» EXERCISE: From the listing below, set down exactly each line beginning with the one containing "Task: Launch Chrome from the dock" and ending with the last.

» DATA SUPPLIED:
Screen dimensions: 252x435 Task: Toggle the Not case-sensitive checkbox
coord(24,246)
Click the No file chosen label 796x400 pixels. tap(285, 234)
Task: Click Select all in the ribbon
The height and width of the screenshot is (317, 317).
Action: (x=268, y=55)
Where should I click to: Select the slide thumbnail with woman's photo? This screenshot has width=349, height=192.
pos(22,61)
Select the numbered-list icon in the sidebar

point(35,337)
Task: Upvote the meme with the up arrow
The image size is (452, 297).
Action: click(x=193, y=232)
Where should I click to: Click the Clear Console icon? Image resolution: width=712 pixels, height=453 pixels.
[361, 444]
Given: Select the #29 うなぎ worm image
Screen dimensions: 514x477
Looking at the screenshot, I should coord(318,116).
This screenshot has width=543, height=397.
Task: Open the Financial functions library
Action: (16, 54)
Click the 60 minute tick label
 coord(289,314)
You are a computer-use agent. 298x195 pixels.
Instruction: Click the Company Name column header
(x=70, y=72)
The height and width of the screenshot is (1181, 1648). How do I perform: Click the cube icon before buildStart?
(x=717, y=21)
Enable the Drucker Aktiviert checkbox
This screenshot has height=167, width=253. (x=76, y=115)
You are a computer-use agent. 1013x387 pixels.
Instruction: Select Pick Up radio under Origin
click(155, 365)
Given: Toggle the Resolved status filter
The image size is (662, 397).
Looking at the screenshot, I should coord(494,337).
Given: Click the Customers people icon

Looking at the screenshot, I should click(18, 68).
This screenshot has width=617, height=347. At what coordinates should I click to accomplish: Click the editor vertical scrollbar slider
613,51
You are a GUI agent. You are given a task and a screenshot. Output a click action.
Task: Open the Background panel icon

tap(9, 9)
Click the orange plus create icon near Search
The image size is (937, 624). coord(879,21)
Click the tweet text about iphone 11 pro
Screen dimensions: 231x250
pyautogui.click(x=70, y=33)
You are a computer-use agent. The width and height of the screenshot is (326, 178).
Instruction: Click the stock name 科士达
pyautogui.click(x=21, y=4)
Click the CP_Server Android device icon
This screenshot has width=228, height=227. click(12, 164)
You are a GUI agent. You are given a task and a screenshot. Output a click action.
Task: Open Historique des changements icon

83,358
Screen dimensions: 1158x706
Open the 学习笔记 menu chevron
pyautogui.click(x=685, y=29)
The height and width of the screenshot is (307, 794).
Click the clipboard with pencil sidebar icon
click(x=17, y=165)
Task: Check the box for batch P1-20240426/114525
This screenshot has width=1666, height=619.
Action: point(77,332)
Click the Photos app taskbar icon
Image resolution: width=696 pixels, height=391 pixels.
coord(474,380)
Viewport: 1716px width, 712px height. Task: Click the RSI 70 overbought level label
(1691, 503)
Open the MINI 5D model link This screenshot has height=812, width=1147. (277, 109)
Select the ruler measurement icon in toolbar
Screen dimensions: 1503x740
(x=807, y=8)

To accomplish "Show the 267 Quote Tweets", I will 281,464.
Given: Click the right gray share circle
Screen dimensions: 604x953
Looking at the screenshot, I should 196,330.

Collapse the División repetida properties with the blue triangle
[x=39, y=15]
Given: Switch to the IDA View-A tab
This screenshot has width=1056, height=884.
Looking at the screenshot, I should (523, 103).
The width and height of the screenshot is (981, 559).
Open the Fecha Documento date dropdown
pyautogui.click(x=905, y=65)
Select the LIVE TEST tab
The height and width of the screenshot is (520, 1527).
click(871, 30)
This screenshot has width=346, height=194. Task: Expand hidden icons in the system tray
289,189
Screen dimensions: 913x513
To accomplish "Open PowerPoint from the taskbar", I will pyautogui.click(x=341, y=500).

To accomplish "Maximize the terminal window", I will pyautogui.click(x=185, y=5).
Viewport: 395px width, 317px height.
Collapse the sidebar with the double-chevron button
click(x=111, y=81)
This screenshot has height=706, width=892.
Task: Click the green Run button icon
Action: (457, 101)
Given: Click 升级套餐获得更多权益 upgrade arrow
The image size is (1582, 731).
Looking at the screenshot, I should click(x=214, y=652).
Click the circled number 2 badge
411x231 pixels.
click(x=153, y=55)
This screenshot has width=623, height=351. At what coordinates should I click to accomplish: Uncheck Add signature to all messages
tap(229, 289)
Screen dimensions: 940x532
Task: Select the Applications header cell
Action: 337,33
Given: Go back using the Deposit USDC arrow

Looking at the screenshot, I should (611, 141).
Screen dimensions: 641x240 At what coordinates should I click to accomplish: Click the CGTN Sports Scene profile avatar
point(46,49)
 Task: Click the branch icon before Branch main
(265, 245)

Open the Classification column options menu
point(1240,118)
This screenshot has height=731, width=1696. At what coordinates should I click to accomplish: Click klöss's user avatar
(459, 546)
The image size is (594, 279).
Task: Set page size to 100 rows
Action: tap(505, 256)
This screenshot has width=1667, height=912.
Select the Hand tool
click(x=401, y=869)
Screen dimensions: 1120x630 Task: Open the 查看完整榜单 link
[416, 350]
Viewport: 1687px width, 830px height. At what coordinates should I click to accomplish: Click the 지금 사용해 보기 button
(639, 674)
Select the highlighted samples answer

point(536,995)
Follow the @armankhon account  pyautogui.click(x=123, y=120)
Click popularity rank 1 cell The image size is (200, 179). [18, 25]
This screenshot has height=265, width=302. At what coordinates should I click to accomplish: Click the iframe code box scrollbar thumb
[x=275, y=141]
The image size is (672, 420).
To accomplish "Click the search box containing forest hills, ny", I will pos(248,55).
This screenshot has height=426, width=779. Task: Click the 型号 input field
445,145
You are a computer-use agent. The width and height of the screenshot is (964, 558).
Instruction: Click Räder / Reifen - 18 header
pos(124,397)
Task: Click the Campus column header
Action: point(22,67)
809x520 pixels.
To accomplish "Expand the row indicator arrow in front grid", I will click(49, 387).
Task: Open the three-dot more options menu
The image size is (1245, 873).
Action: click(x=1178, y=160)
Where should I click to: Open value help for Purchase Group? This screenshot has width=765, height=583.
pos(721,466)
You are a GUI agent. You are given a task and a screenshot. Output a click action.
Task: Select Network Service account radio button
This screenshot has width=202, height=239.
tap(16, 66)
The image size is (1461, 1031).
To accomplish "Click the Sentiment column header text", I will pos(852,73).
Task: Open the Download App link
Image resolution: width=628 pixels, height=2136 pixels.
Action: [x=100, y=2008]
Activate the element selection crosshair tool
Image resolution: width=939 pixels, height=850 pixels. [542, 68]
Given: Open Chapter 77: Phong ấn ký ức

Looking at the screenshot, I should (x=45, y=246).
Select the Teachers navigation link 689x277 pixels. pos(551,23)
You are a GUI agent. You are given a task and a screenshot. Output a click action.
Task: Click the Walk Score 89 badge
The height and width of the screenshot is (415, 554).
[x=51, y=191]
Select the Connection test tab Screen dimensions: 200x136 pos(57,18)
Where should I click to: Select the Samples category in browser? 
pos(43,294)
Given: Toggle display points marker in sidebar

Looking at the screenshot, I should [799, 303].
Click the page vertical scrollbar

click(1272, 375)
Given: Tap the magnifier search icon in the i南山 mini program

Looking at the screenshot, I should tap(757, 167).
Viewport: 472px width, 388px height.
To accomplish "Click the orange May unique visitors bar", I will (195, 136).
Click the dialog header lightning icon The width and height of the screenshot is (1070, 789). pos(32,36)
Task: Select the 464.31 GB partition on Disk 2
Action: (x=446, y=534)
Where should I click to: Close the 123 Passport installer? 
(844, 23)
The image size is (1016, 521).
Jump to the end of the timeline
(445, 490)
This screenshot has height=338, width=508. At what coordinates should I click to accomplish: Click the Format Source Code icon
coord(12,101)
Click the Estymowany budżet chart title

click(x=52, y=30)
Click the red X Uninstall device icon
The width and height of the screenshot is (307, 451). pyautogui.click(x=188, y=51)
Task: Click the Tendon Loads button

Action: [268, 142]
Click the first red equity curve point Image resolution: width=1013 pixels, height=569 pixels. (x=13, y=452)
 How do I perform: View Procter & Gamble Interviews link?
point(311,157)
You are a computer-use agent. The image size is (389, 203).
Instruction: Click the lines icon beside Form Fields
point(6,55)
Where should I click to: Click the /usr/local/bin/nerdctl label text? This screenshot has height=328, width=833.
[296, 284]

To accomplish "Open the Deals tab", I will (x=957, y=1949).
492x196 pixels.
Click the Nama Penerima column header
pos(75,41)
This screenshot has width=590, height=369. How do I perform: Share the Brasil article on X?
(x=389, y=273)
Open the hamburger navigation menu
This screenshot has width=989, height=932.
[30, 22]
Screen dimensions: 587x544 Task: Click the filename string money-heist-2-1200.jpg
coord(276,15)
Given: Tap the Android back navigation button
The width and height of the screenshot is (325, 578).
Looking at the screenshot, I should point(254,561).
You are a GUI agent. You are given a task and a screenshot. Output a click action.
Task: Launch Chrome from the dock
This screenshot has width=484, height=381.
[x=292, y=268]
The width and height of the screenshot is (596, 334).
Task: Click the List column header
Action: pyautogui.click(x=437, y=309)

» RESULT FOR THIS TASK:
Task: Launch Chrome from the dock
This screenshot has width=484, height=381.
[x=292, y=268]
The width and height of the screenshot is (596, 334).
Task: Click the List column header
Action: pyautogui.click(x=437, y=309)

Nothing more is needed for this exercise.